IL CASO LOMBARDIA FILM COMMISSION
Sotto inchiesta è finito l’acquisto di un immobile industriale sito a Cormano (MI) per 800.000 euro da parte dell’ente incaricato di promuovere la produzione di film sul territorio. Il sospetto degli inquirenti è che l’immobile sia stato supervalutato per garantire un introito a soggetti vicini alla Lega. Tra i protagonisti di questa vicenda c’è il commercialista Sostegni, fermato mentre stava partendo per il Brasile e accusato di estorsione e peculato sui fondi della Regione. Avrebbe infatti chiesto dei pagamenti per non rivelare le cose di cui è a conoscenza.
I PRESUNTI FONDI NERI DELLA LEGA
La presenza di soggetti vicini alla Lega nel caso Lombardia Film Commission determina un intreccio con la preesistente inchiesta, che mira ad evidenziare eventuali irregolarità nelle relazioni internazionali dei lumbard, in special modo quelle con la Russia.
I MILIZIANI LIBICI AL SAN RAFFAELE
La vicenda, emersa lo scorso gennaio, ha i contorni di una spy-story. Un uomo di nazionalità libica si presenta al Pronto Soccorso dell’ospedale, spiegando di essere stato accoltellato da due connazionali che risiedono nel suo stesso albergo, nei pressi del San Raffaele. L’uomo viene ricoverato e i due aggressori vengono indagati per lesioni aggravate, salvo poi sparire misteriosamente da Milano. A quanto emerge, ci sarebbe stata una convenzione tra l’ambasciata libica presso la Santa Sede e il Gruppo San Donato (del quale fa parte il San Raffaele) per la cura dei feriti di guerra. Di questo progetto sarebbero stati ospiti anche i due aggressori che, in base a quanto raccontato dal consolato, “si sono comportati male e per questo sono stati immediatamente rimpatriati”. L’antiterrorismo della Procura di Milano e la Digos indagano.
LA TRUFFA DEI FARMACI
Anche questo caso riguarda il San Raffaele. Secondo l’ipotesi accusatoria, grandi quantità di farmaci acquistati con forti sconti concessi dalle aziende farmaceutiche venivano poi fatti rimborsare da parte di Regione Lombardia a prezzo pieno. In questo caso la Regione è parte lesa e il Gruppo la sta rimborsando di un danno che ammonterebbe a circa 10 milioni e quasi 250 mila euro. Per il momento ci sono molti indagati, anche rappresentanti di aziende farmaceutiche, ma nessun colpevole.
GRAVI MINACCE A FONTANA
A inizio giugno sono comparse delle scritte ingiuriose su alcuni muri di Milano, seguite da intimidazioni sui social, nonché da lettere anonime inviate allo stesso Presidente della Regione Lombardia, al quale è stata assegnata una scorta. Il PM Alberto Nobili, a capo del pool antiterrorismo, sta indagando per diffamazione e minacce.

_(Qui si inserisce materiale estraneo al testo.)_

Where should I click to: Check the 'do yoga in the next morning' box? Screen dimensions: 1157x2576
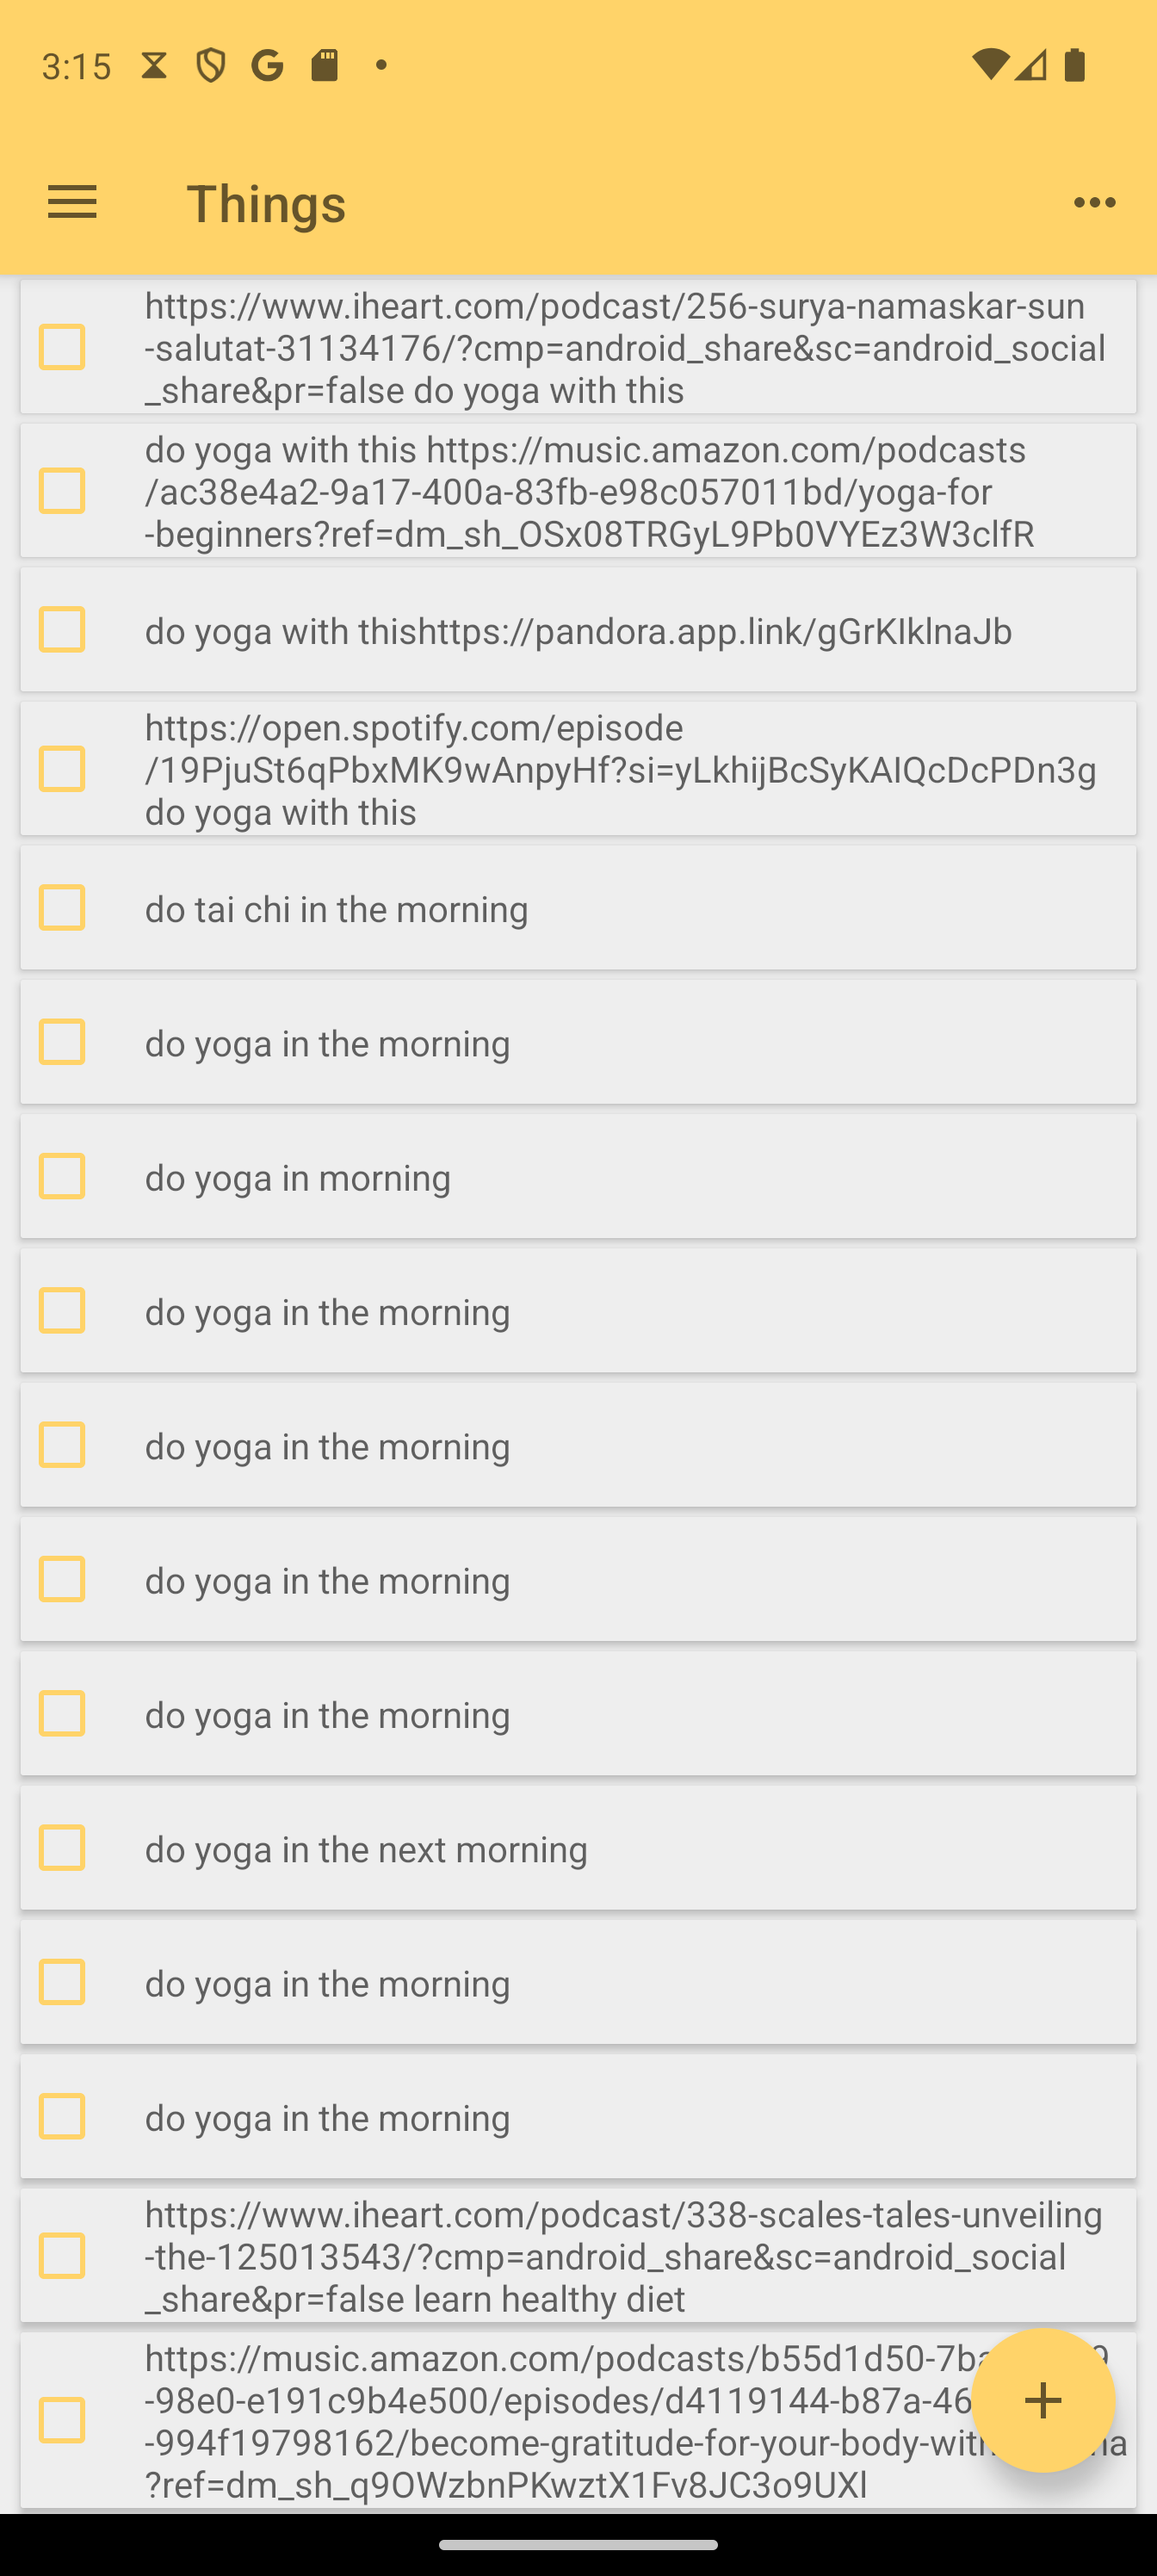(x=62, y=1848)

Queste, ovviamente, sono solo le inchieste di dominio pubblico, anche se tra chi frequenta le procure circolano immancabili mormorii su possibili ulteriori sviluppi. Va ribadito un principio fondamentale del nostro ordinamento: tutti sono innocenti fino a sentenza passata in giudicato. E in alcuni casi le istituzioni non sono accusate di nulla, semmai sono parte lesa. Qui però non si tratta certo di esprimere una valutazione giudiziaria, bensì politica e logica: come si fa a mantenere la lucidità necessaria per amministrare una regione grande e complessa con la Lombardia, in un quadro del genere?